• EXERCISE PROMPT
Filter the records below, keeping only lines with the string "agent".
INFORMATION SHOWN Start Marker
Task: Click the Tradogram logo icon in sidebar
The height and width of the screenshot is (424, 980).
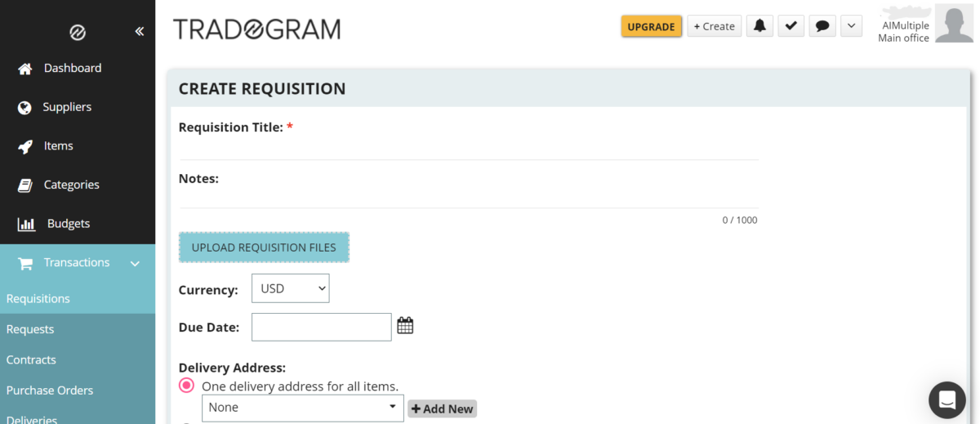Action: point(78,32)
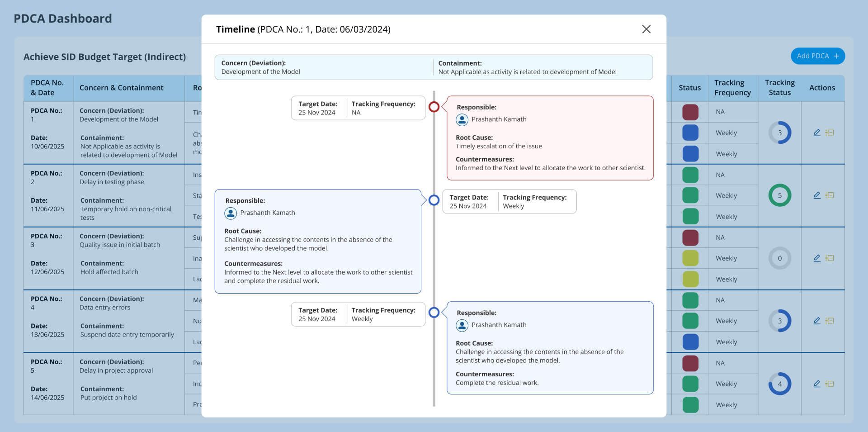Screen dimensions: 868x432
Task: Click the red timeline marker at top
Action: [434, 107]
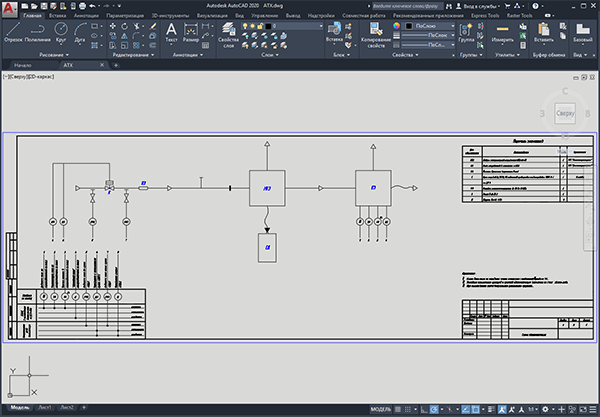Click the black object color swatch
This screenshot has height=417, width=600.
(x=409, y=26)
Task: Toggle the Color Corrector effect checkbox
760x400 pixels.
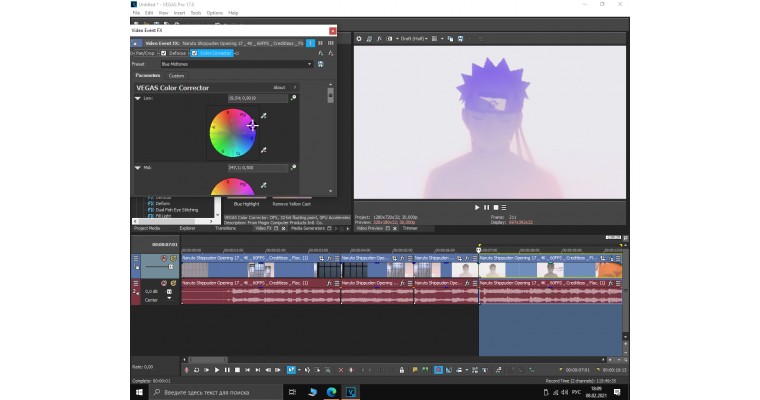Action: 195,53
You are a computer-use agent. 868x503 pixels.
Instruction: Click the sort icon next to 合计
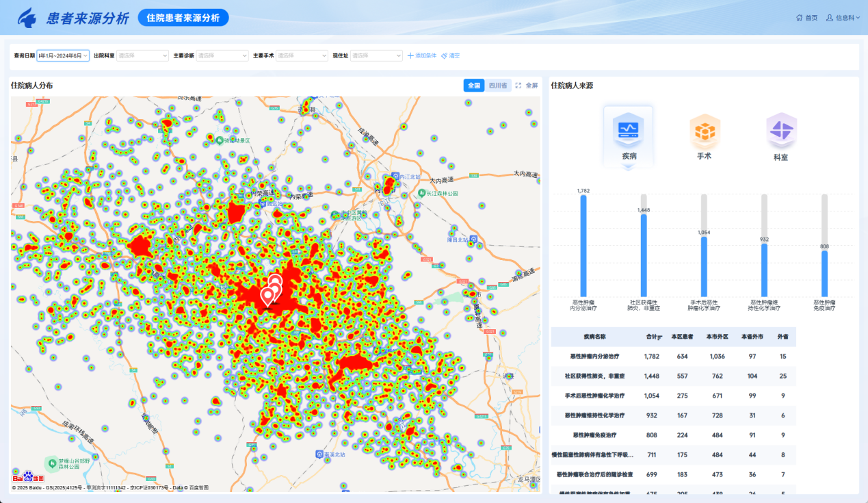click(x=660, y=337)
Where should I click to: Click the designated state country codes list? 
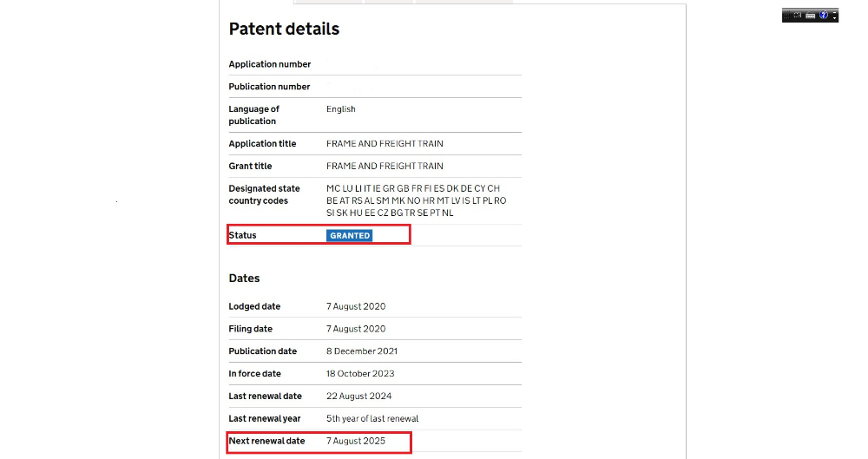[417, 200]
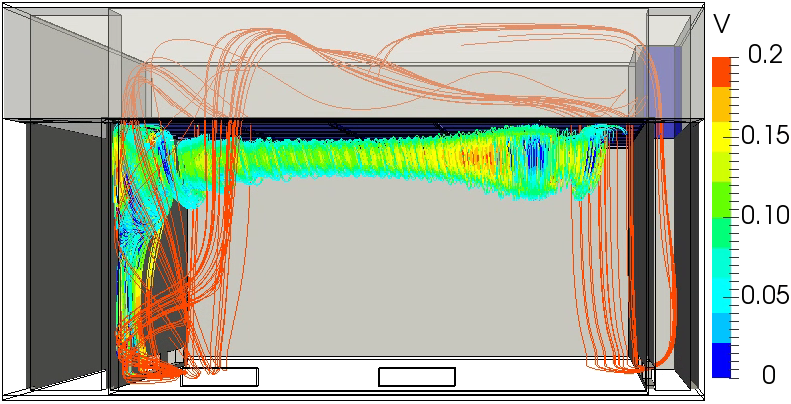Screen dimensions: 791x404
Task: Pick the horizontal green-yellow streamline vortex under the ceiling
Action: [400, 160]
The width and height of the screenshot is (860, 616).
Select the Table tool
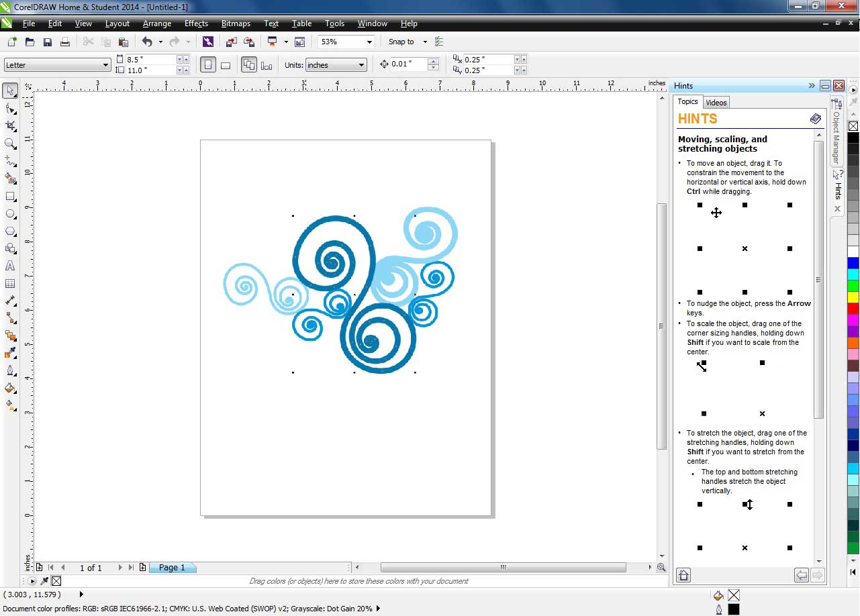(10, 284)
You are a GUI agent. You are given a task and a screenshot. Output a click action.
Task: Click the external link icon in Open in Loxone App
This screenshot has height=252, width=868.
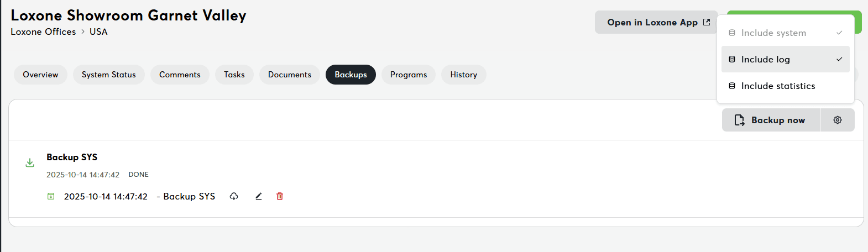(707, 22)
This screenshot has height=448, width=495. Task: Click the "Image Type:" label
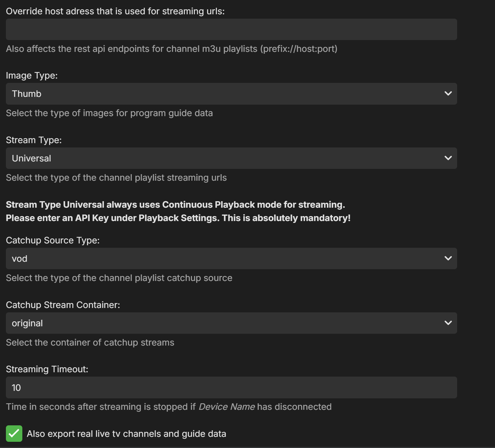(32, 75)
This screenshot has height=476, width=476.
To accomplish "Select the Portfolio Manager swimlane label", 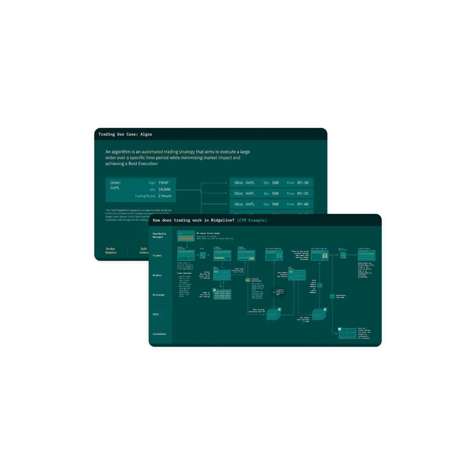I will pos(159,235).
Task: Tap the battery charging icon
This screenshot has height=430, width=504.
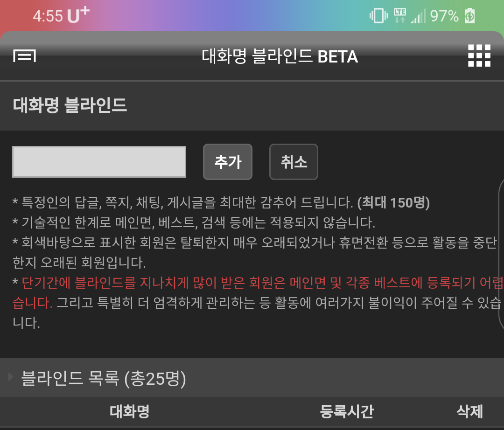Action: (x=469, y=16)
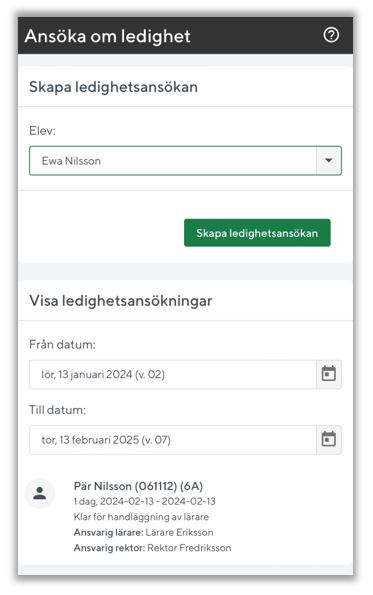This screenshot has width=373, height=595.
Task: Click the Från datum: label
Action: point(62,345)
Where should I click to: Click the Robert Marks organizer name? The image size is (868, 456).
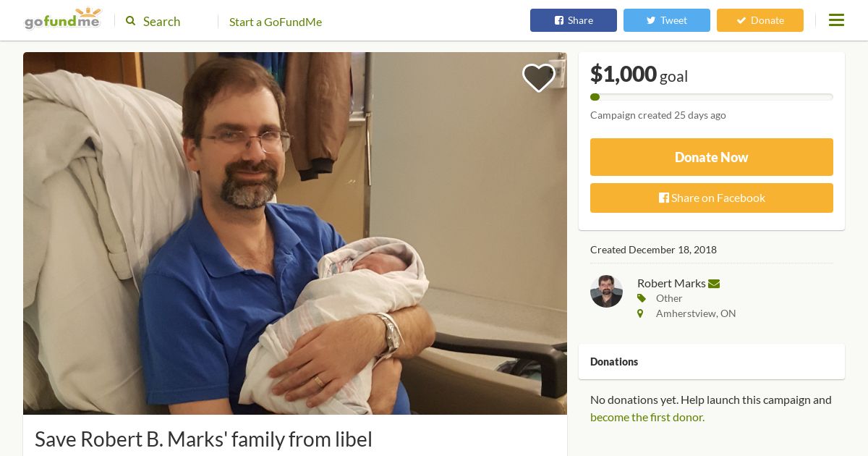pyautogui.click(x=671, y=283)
INFORMATION SHOWN End Marker
• RESULT OF THE TASK
You are a computer-use agent. 868x503 pixels.
You are a GUI agent. You are given a task and a screenshot. Output a click action.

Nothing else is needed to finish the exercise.